Der Handlung der Geschichte liegen Fakten zugrunde. Fakten von der Koschenillezucht auf den Kanarischen Inseln, von den Daten dazu und den Vorfällen, und sie war ursprünglich geschrieben als Annalen, trocken und emotionslos. Sebas Martin aber, der Autor dieses Buches und eine der wichtigsten Stimme in der heutigen spanischsprachigen Literatur, fand in der Lektüre der Dokumente die Erzählungen seines Großvaters wieder.

Der hatte ihm einst, als er noch ein Kind war, mit großer Wehmut von einer Zeit erzählt, als die hier erwiesene Parabel über trügerische Illusionen und die Trostlosigkeit des Niedergangs entstanden war. Als man auf den Kanarischen Inseln alles vergessen hatte, darüber, mit der Koschenillelaus, auch „Purpurlaus“ genannt, zu Reichtum kommen zu wollen.

Nacaria

Die Protagonisten der Erzählung sind überdimensional zahlreich, es sind Läuse. Keine Gewöhnlichen, denn dann wäre keine Geschichte daraus entstanden. Es sind Koschenilleläuse, die, wenn man sie siedet und filtert diese unglaublich strahlende tief rote purpurrote Farbe zum Vorschein bringen. Dieses feurige Rot, das der kanarische Emigrant Quintero einst im Süden von Amerika gesehen und von einem der Farbhersteller erfahren hatte, dass es nur eine Quelle gibt, an diese berauschende Farbtinktur zum Einfärben von Seide und Kaschmir zu kommen: Man muss die Läuse der Feigenkakteen züchten, sammeln und sie dann nach einem uralten Rezept verarbeiten: sieden, filtern und so weiter.

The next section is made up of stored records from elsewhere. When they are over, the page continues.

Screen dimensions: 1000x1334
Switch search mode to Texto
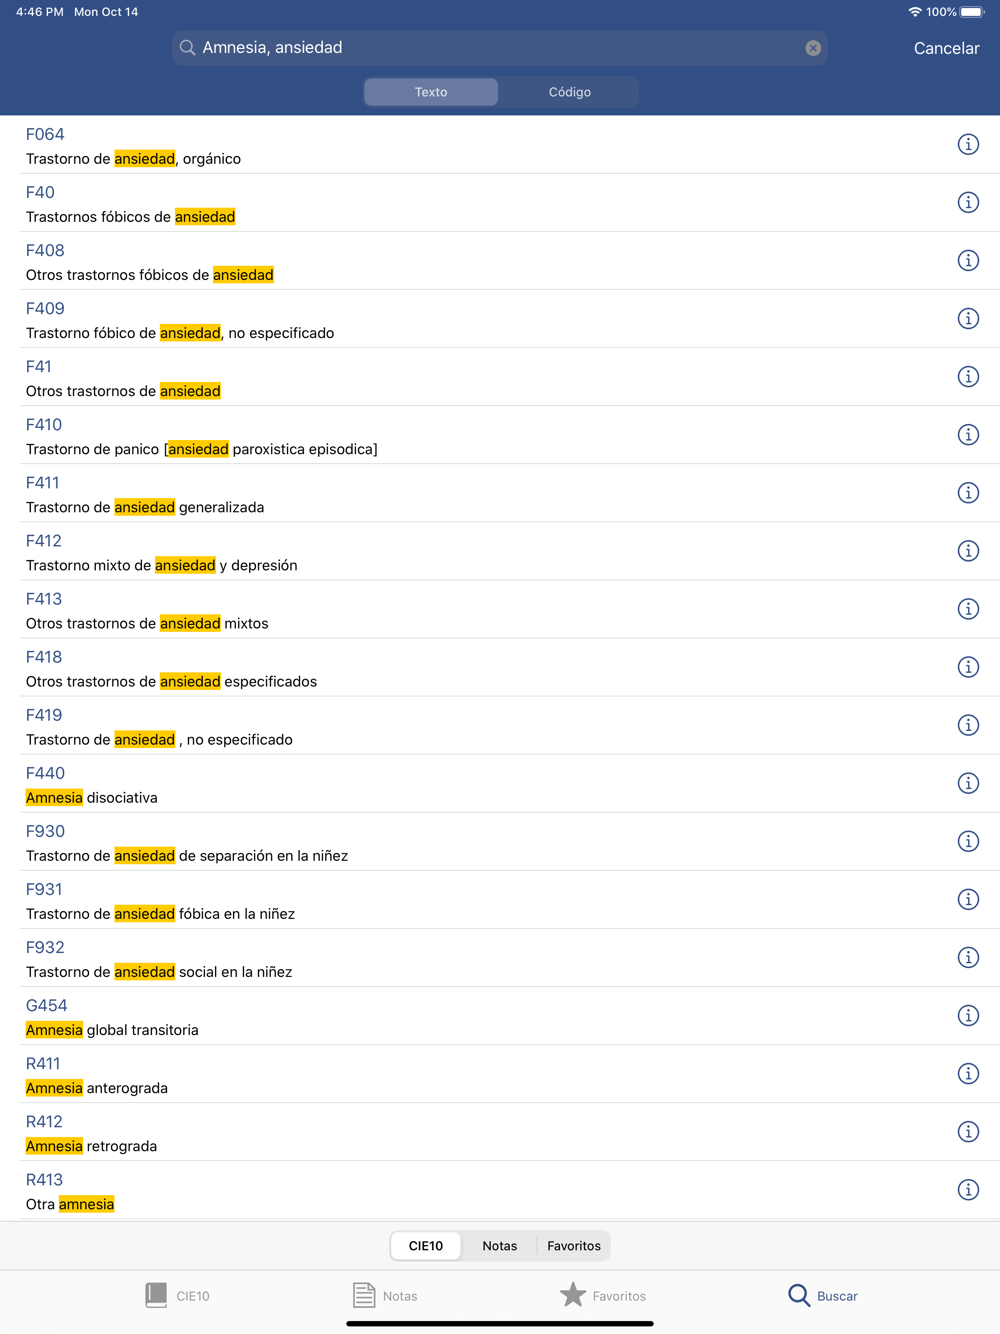(x=431, y=92)
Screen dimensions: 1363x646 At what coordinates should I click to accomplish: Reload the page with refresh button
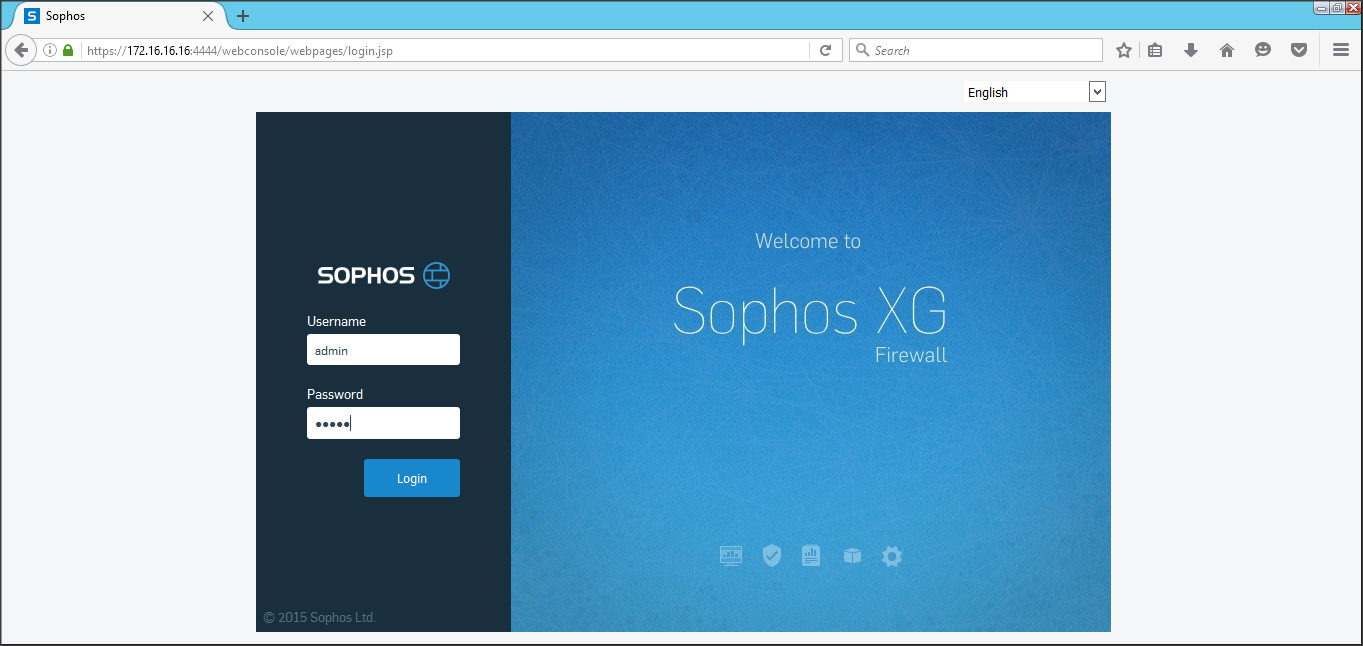click(x=825, y=50)
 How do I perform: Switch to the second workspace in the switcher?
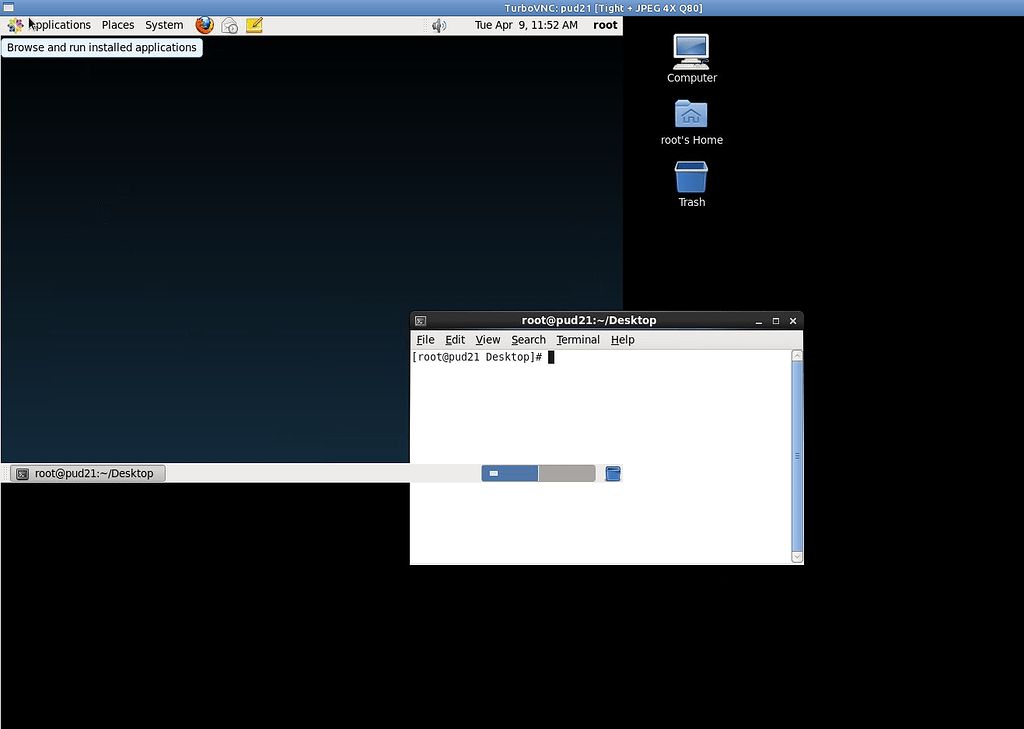point(567,473)
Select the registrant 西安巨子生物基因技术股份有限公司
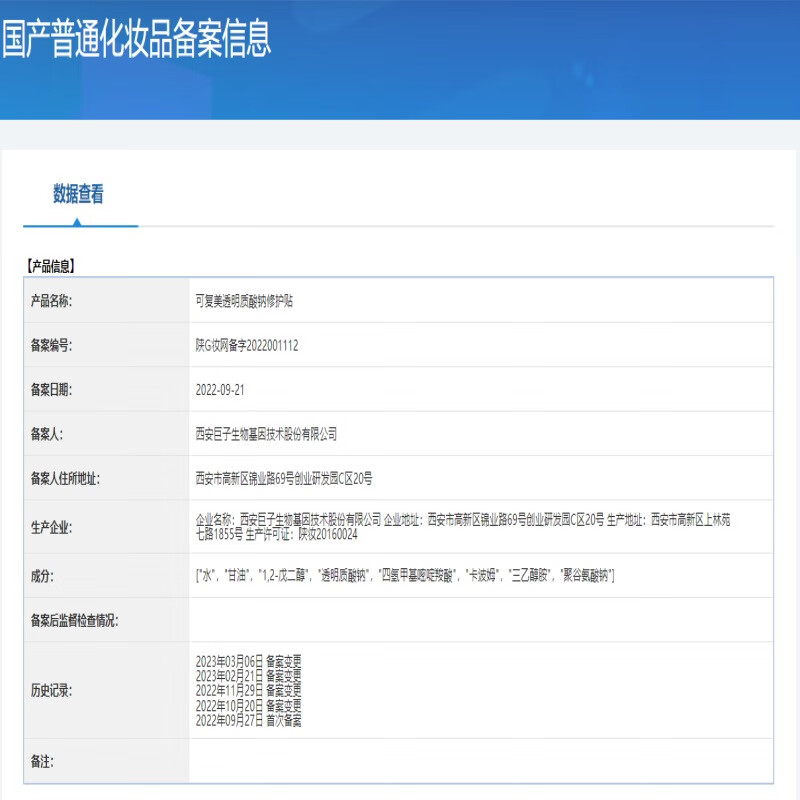The height and width of the screenshot is (800, 800). pyautogui.click(x=266, y=434)
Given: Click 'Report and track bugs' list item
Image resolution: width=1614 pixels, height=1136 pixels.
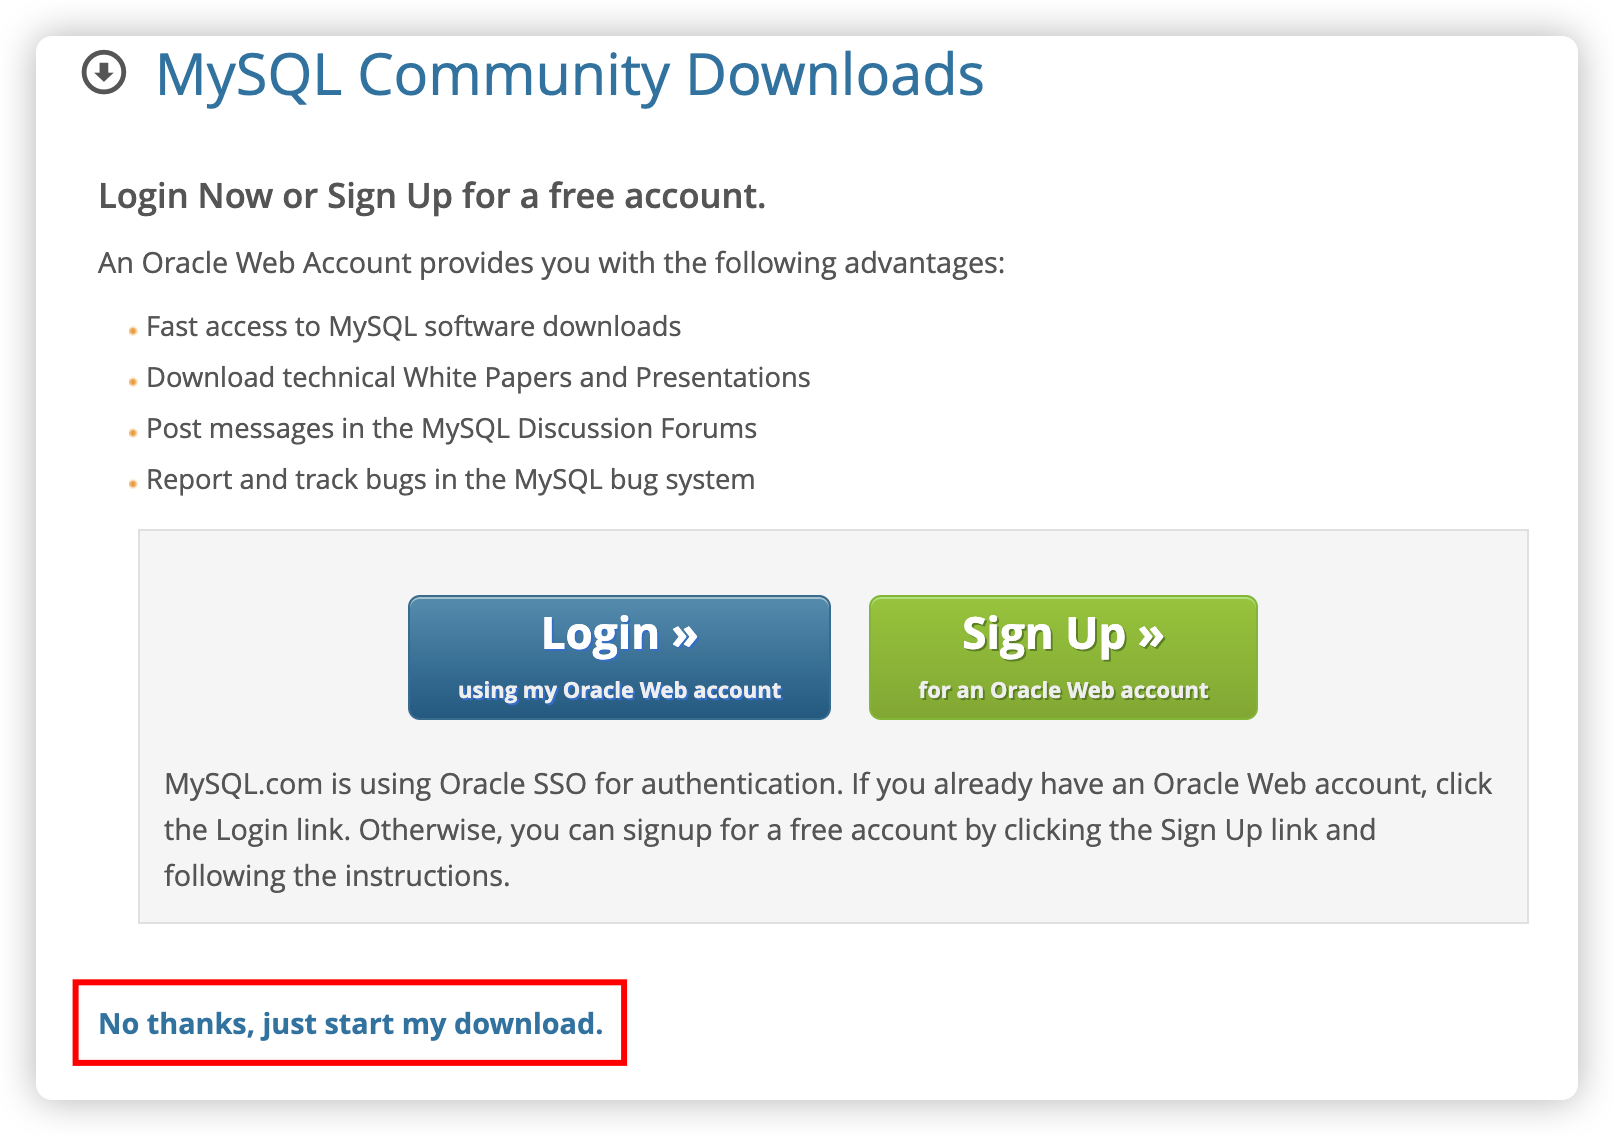Looking at the screenshot, I should 450,480.
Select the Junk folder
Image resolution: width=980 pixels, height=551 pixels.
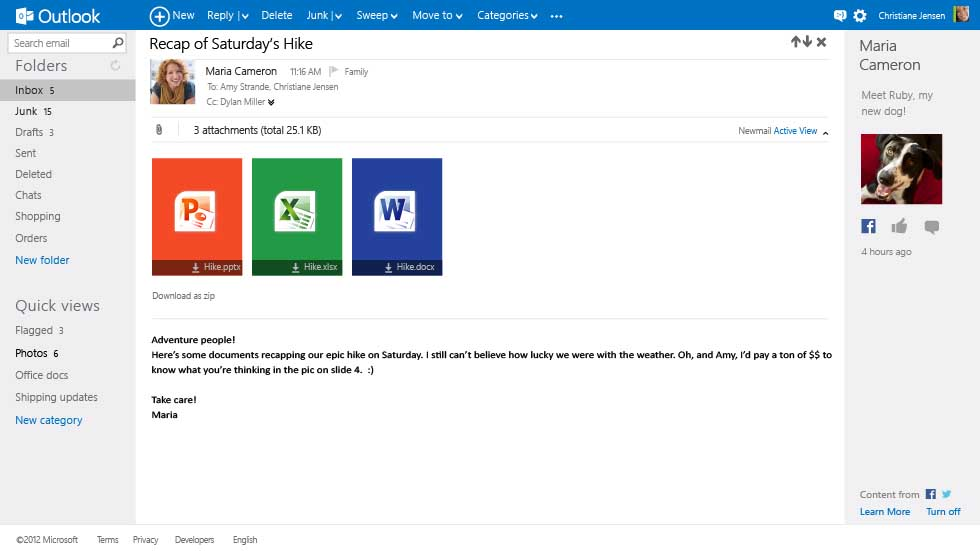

Keine Frage, dass Quintero nicht mehr los gelassen wird von dieser Idee, er reist zurück nach Nacaria, mit Opuntiensetzlingen und Läusen im Gepäck, paarweise, damit sie sich schon während der Reise fortpflanzen können. Zuhause angekommen pflanzt er die Saat nach einem geheimen Ritual und das mit Erfolg, wie sich nach einer gewissen Zeit mit den ersten „sesshaften“ Läusen an den Blüten der Kakteen andeutet. Erneut widmet Quintero sich deren Vermehrung, wieder mit Erfolg, doch treten nun auch die „Nebenwirkungen“ zu Tage, denn die Dorfgemeinschaft der Insel zweifelt angesichts dieses Tuns am Verstand Quinteros. Sie wissen ja nichts von der verborgenen Schönheit der Koschenillelaus und erst Recht nicht von dem ökonomischen Wert dieser Schönheit. Noch nicht, denn irgendwann ließen sich die Hintergründe der Läusezucht nicht mehr geheim halten – mit dem Erfolg, dass kein Bewohner Nacarias nicht daran teilnehmen wollte.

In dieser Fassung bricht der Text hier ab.